A top North Korean general is in Washington for a visit, during which he is expected to meet Donald Trump as the two countries seek to finalise a new summit.
The North Korean negotiator abruptly cancelled his last planned talks in the US, and this time the administration has not announced his visit in advance.
Kim, backed by China and South Korea, is hoping for an easing of international sanctions, but the US insists on maintaining maximum pressure until Pyongyang denuclearises.
Washington: A top North Korean general is in Washington on Friday for a rare visit, during which he is expected to meet President Donald Trump as the two countries seek to finalise a new summit aimed at denuclearisation and easing decades of hostility.
Kim Yong Chol, a right-hand man to North Korean leader Kim Jong-un, arrived on Thursday evening in the US capital, the latest peace-making mission just a year after once-soaring tensions began to abate.
The North Korean negotiator abruptly cancelled his last planned talks in the United States — a meeting set two months ago in New York with Secretary of State Mike Pompeo — and this time the administration has treaded cautiously, not announcing his visit in advance.
But an American source, who could not be identified as the schedule has not been announced, said that Pompeo would welcome Kim on Friday for a meal in Washington before the two are expected to head together to the White House.
Trump has repeatedly voiced eagerness to see Kim Jong-un again after their landmark June summit in Singapore, the first meeting ever between sitting leaders from the two countries that never formally ended the 1950-53 Korean War.
Trump has repeatedly hailed his diplomacy as a triumph, recently saying there would have been "a nice big fat war in Asia" if it were not for him.
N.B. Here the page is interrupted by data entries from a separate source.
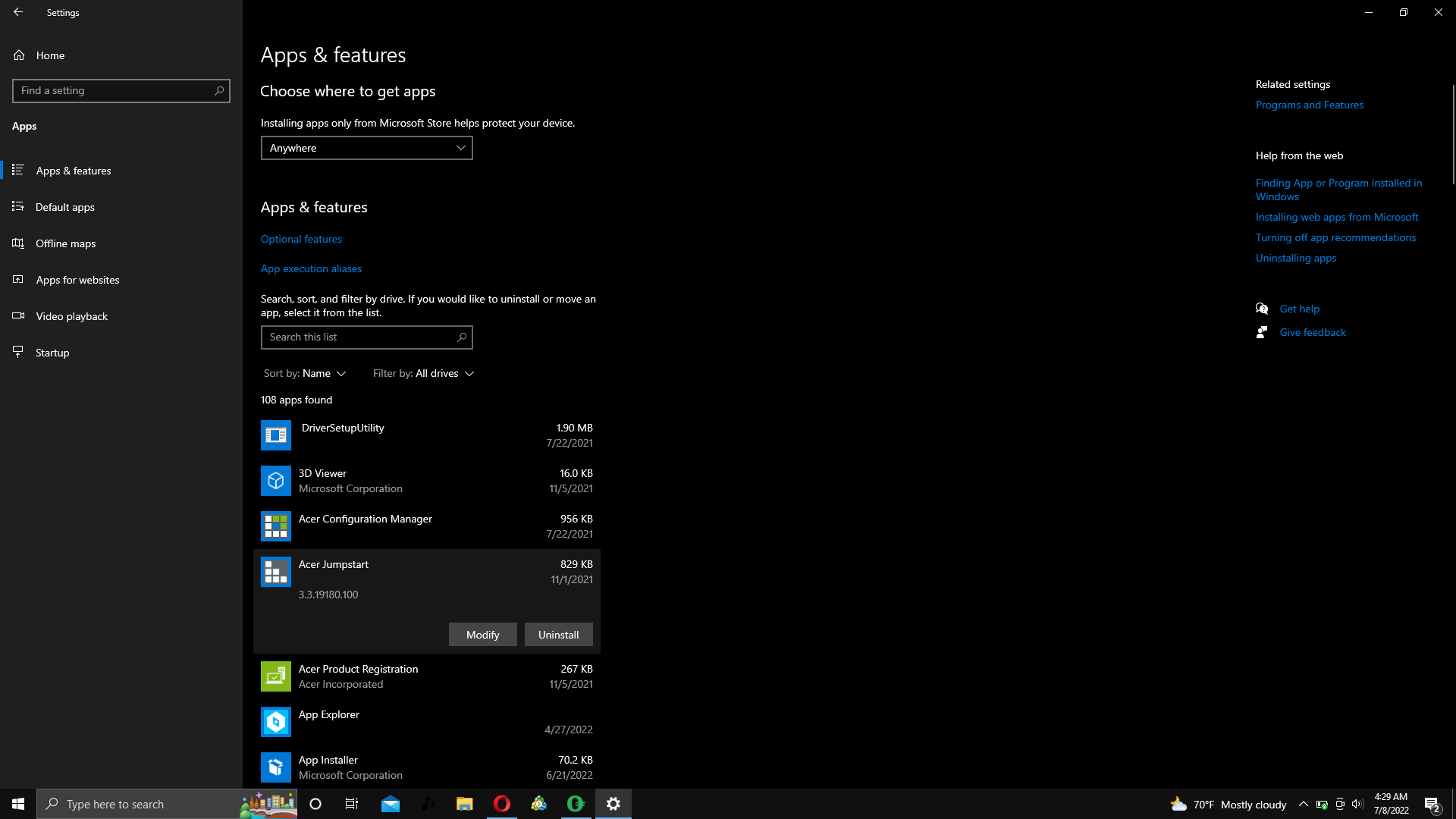Click the App Installer icon

(275, 767)
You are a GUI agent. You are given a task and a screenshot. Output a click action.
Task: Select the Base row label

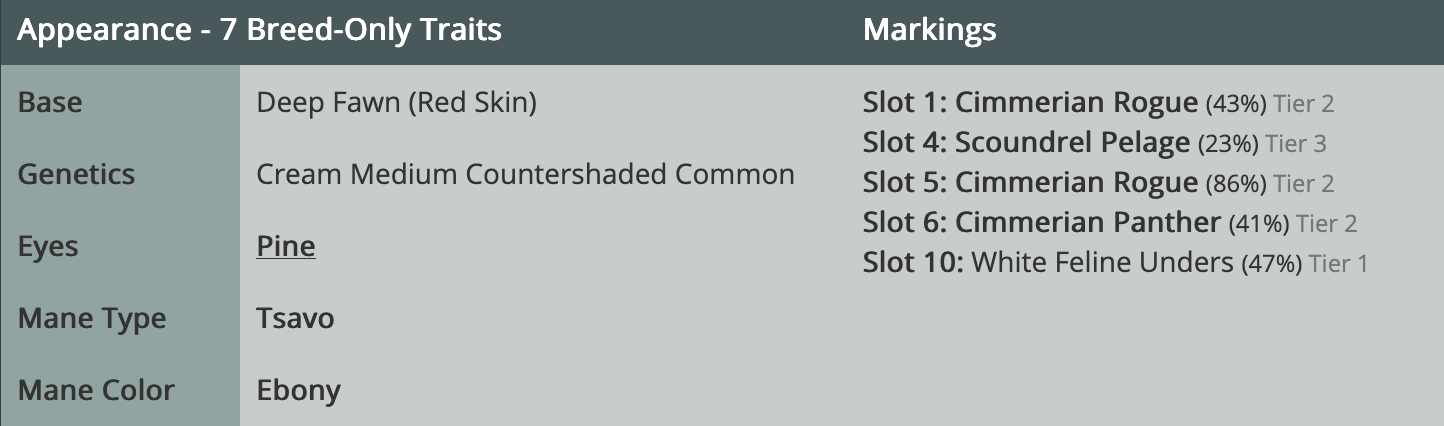click(50, 102)
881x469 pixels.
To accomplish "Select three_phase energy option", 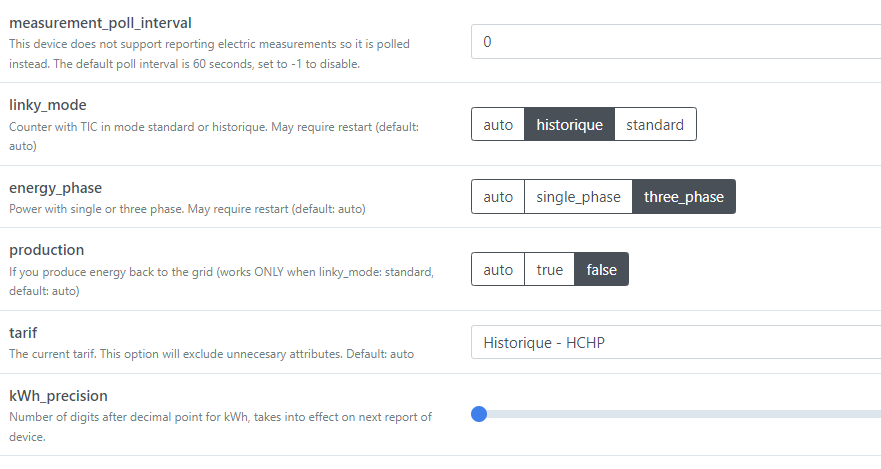I will tap(683, 197).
He has said to expect an announcement soon about the second summit, with diplomats seeing Vietnam and Thailand as possible venues.
In a sign that frictions have eased since the official's no-show in November, Trump, who has mused that he and Kim Jong-un are "in love", said he received a warm new letter from the North Korean leader earlier this month.
For Trump, the made-for-television summitry with the young and elusive North Korean leader also offers a welcome respite from news at home.
Special counsel Robert Mueller is probing whether Trump's presidential campaign colluded with Russia, and his insistence that Congress fund a wall on the Mexican border has shuttered the US government for nearly a month.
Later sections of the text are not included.